Volverás a dormir. Vamos a ayudarte a conseguirlo más rápido.
¿Qué es un port de quimio y por qué dificulta dormir?
Un port de quimio —a veces llamado port-a-cath, Mediport, o PowerPort— es un dispositivo pequeño y redondo, de aproximadamente el tamaño de una moneda de 25 centavos, que se coloca quirúrgicamente bajo la piel, normalmente en la parte superior del pecho justo debajo de la clavícula. Se conecta a un tubo fino (catéter) que desemboca en una de tus venas grandes. El port le da a tu equipo médico un punto de acceso fiable para administrar fármacos de quimio, extraer sangre y pasar líquidos, sin pinchar las venas del brazo una y otra vez.
Es un dispositivo realmente útil. Pero también crea un bulto duro bajo la piel que puedes notar cada vez que presionas sobre él. Y cuando estás acostado en la cama, la gravedad ejerce esa presión por ti.
En los primeros días y semanas después de la colocación, la zona de la incisión está sensible, posiblemente con hematomas, y cubierta con un apósito quirúrgico o Steri-Strips. Incluso después de cicatrizar, el port queda justo en la zona donde el pecho se encuentra con el colchón o donde roza la tela del pijama. Para quienes duermen de lado, está directamente en el lugar donde el brazo suele descansar de forma natural.
Y luego está la capa psicológica. Tener un objeto extraño implantado en el cuerpo requiere un tiempo de adaptación. Muchos pacientes describen una hipervigilancia del port a la hora de acostarse: una sensación de no saber del todo cómo relajarse con él. Si además sumas los efectos secundarios de la quimio que a menudo acompañan al tratamiento —náuseas, insomnio provocado por esteroides, sudores nocturnos, ansiedad—, tienes la receta perfecta para un sueño interrumpido justo cuando tu cuerpo más necesita descansar.
La buena noticia: cada uno de estos problemas tiene una solución práctica. Empecemos por el más básico: cómo colocas el cuerpo.
Las mejores posiciones para dormir con un port de quimio
Aquí va primero la parte tranquilizadora: ninguna posición para dormir es peligrosa cuando tienes un port de quimio. El port está asegurado bajo la piel y no se va a soltar por moverte con normalidad en la cama. Pero algunas posiciones son mucho más cómodas que otras, y encontrar la adecuada puede ser la diferencia entre pasar horas despierto y descansar de verdad.
Dormir boca arriba: la posición de referencia
Si tu enfermera de oncología te dio un solo consejo para dormir, probablemente fue este: duerme boca arriba. Y tiene razón. Dormir boca arriba distribuye tu peso de manera uniforme y mantiene completamente alejada la presión directa sobre la zona del port.
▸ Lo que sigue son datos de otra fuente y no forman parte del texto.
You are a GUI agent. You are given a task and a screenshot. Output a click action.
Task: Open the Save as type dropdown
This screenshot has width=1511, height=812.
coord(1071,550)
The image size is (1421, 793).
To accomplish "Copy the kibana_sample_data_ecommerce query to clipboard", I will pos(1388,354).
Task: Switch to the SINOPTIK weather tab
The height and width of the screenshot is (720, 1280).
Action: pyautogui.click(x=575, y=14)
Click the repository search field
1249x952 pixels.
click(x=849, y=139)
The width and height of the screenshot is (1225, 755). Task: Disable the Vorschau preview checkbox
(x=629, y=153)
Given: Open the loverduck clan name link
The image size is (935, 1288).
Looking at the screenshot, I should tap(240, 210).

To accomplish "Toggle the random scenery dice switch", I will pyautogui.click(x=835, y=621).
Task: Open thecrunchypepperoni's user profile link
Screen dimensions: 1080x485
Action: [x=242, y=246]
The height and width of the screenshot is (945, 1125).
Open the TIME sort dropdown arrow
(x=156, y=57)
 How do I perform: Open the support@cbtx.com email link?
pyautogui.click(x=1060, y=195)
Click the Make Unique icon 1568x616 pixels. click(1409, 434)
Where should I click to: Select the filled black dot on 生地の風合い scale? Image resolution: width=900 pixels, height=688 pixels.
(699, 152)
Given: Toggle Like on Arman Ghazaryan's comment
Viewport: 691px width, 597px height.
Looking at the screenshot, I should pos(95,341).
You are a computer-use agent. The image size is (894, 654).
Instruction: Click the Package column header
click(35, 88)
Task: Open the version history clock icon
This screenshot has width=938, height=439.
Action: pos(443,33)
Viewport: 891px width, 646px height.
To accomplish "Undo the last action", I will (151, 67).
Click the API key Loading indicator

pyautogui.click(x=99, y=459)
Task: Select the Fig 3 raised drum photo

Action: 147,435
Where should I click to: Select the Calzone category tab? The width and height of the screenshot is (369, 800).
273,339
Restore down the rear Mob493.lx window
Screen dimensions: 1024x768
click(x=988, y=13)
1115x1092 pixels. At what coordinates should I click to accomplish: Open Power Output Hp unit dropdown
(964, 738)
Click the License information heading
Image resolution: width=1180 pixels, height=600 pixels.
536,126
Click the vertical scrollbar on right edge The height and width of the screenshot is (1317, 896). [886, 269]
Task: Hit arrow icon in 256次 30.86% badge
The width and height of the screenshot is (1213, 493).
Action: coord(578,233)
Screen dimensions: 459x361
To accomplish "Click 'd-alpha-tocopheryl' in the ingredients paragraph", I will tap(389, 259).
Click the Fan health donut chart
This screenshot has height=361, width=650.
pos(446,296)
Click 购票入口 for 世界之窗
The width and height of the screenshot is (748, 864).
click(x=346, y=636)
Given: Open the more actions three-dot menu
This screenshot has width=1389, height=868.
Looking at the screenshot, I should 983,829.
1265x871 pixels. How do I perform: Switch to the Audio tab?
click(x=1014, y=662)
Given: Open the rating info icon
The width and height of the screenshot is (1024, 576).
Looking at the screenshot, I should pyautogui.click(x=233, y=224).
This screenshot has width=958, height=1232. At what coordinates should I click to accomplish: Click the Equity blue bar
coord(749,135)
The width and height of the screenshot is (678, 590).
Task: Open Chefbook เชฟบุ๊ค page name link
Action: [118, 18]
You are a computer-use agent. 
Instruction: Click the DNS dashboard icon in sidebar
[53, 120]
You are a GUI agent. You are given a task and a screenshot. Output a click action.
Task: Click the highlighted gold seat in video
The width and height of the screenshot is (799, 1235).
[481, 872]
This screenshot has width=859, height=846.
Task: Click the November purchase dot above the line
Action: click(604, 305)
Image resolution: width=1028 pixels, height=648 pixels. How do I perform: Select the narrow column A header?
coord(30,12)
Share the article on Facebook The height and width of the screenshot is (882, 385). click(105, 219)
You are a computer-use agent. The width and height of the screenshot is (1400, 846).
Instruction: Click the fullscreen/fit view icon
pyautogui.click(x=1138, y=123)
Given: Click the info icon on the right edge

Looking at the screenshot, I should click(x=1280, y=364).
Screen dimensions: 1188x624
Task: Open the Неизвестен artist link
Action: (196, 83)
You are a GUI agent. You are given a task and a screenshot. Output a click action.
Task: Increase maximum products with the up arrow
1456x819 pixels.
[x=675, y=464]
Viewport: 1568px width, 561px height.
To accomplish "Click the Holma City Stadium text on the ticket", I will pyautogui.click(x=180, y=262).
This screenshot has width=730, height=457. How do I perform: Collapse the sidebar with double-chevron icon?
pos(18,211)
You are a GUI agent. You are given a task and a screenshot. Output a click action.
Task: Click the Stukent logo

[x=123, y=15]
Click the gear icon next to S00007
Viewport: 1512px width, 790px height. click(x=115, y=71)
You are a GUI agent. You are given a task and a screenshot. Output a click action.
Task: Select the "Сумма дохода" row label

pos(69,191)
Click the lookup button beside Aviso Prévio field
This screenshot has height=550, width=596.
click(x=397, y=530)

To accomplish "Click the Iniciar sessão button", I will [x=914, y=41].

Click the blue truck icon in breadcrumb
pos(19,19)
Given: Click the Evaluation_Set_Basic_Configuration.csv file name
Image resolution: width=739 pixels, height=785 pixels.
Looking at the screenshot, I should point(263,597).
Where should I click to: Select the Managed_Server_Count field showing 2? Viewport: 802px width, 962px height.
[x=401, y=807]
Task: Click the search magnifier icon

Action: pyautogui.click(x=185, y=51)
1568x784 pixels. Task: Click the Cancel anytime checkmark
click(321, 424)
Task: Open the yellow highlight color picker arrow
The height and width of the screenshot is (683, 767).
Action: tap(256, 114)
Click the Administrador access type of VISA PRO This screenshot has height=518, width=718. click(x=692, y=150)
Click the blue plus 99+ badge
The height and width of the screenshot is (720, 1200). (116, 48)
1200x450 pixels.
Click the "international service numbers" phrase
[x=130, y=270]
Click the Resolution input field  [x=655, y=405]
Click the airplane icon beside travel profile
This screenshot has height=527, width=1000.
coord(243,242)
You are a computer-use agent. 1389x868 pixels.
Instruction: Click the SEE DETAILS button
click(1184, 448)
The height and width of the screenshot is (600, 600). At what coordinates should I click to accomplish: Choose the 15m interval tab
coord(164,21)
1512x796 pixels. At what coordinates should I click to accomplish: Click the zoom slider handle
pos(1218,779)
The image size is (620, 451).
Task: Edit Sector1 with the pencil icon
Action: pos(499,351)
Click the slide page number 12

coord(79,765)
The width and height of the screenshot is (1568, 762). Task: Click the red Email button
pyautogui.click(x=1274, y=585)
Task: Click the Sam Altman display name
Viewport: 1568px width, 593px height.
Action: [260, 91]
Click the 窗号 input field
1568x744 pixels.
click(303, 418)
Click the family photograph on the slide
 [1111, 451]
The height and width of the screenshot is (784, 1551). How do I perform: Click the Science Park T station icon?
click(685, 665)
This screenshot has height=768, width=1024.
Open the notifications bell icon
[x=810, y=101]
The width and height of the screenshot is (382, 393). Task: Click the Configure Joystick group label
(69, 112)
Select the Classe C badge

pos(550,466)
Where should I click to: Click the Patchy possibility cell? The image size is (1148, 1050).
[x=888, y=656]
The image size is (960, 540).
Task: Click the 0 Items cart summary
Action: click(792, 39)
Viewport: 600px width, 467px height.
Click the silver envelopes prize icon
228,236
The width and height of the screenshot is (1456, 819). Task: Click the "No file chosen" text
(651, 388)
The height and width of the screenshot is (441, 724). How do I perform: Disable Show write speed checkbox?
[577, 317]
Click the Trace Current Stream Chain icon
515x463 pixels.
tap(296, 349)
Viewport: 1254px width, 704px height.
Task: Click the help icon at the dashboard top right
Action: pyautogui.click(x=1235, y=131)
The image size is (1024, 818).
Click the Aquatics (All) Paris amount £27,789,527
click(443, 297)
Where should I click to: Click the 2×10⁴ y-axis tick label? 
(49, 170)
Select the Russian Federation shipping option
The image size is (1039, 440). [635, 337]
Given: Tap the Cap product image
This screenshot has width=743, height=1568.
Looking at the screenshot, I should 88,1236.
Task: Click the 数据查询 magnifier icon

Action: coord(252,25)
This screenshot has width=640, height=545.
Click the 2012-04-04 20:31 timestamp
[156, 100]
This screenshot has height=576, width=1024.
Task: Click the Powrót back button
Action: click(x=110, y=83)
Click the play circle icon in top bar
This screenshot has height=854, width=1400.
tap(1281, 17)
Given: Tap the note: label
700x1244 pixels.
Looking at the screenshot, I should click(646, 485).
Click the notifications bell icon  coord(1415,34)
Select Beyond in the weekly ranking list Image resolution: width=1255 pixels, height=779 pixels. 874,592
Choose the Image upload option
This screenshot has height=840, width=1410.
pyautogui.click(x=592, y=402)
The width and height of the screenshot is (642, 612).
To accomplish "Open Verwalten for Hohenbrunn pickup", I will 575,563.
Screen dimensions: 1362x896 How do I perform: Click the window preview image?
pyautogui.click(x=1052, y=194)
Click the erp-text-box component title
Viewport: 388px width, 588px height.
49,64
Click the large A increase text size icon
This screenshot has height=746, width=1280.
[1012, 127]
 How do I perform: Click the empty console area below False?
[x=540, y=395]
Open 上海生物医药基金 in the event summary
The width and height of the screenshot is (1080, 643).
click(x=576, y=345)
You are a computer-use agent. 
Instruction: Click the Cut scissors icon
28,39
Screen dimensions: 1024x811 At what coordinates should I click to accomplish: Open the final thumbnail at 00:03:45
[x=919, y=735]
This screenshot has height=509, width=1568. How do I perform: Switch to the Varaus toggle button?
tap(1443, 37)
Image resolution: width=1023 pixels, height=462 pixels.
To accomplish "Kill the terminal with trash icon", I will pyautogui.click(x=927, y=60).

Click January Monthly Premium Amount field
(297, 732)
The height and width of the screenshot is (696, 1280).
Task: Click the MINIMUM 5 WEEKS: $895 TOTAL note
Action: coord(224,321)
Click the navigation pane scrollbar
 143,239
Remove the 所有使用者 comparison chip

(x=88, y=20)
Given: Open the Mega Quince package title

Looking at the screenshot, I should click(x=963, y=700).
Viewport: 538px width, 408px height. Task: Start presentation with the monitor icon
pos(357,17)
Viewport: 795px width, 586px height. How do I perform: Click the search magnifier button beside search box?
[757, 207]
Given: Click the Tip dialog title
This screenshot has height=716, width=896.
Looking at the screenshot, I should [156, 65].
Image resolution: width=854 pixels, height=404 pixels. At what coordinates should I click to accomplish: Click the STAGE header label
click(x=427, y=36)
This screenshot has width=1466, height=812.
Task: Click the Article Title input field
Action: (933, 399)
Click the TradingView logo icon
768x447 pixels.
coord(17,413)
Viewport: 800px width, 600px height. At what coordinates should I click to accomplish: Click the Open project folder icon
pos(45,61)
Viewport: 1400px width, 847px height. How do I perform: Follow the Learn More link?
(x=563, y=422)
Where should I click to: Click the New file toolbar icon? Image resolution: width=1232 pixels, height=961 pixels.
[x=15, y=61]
"La mejor posición para dormir es boca arriba. Esta posición evita la presión sobre el port, que puede causar dolor", explica Julie Lyon, RN, especialista en educación al paciente en Banner MD Anderson Cancer Center.
Si no sueles dormir boca arriba, un par de ajustes pueden hacer que esta posición sea más sostenible. Coloca una almohada debajo de las rodillas: esto reduce la tensión en la zona lumbar y hace que dormir boca arriba se sienta menos como estar tumbado sobre una tabla. Si tienes reflujo o náuseas después de la quimio, prueba una almohada en cuña o una almohada extra para elevar ligeramente la parte superior del cuerpo. Incluso una inclinación leve puede ayudar.
¿El mayor desafío de dormir boca arriba? Mantenerte así. La mayoría cambiamos de postura varias veces durante la noche sin despertarnos. Ahí es donde entra en juego la colocación estratégica de almohadas, y la explicaremos con detalle en la sección de almohadas más abajo.
Dormir de lado: cómo hacerlo de forma segura
Si dormir boca arriba sencillamente no va contigo —y para muchas personas no va—, dormir de lado es tu siguiente mejor opción, con una regla clave: duerme del lado opuesto al port.
Si el port está en el lado derecho del pecho, duerme sobre el lado izquierdo. Si está en el izquierdo, duerme sobre el derecho. Así mantienes completamente alejado tu peso corporal del dispositivo.
Algunos detalles de colocación hacen que dormir de lado funcione mejor. Coloca una almohada entre las rodillas para mantener la columna alineada. Mete un pequeño cojín o una toalla doblada contra el pecho del lado del port: esto crea una barrera suave por si te desplazas ligeramente hacia el port durante la noche. Y aquí va un truco del que muchos pacientes hablan maravillas: coloca una almohada corporal firme detrás de la espalda para que actúe como pared. Si empiezas a girarte hacia el lado del port, la almohada te detiene antes de llegar allí. Puede que te despiertes apoyado en ella, pero no te despertarás acostado directamente sobre el port.
Por qué dormir boca abajo se complica
Dormir boca abajo ejerce una presión directa y sostenida sobre el port, que es básicamente empujar un disco duro contra el colchón con el peso del pecho detrás. Durante las primeras semanas después de la colocación, cuando la zona de la incisión todavía está cicatrizando, esto puede ir de incómodo a francamente doloroso.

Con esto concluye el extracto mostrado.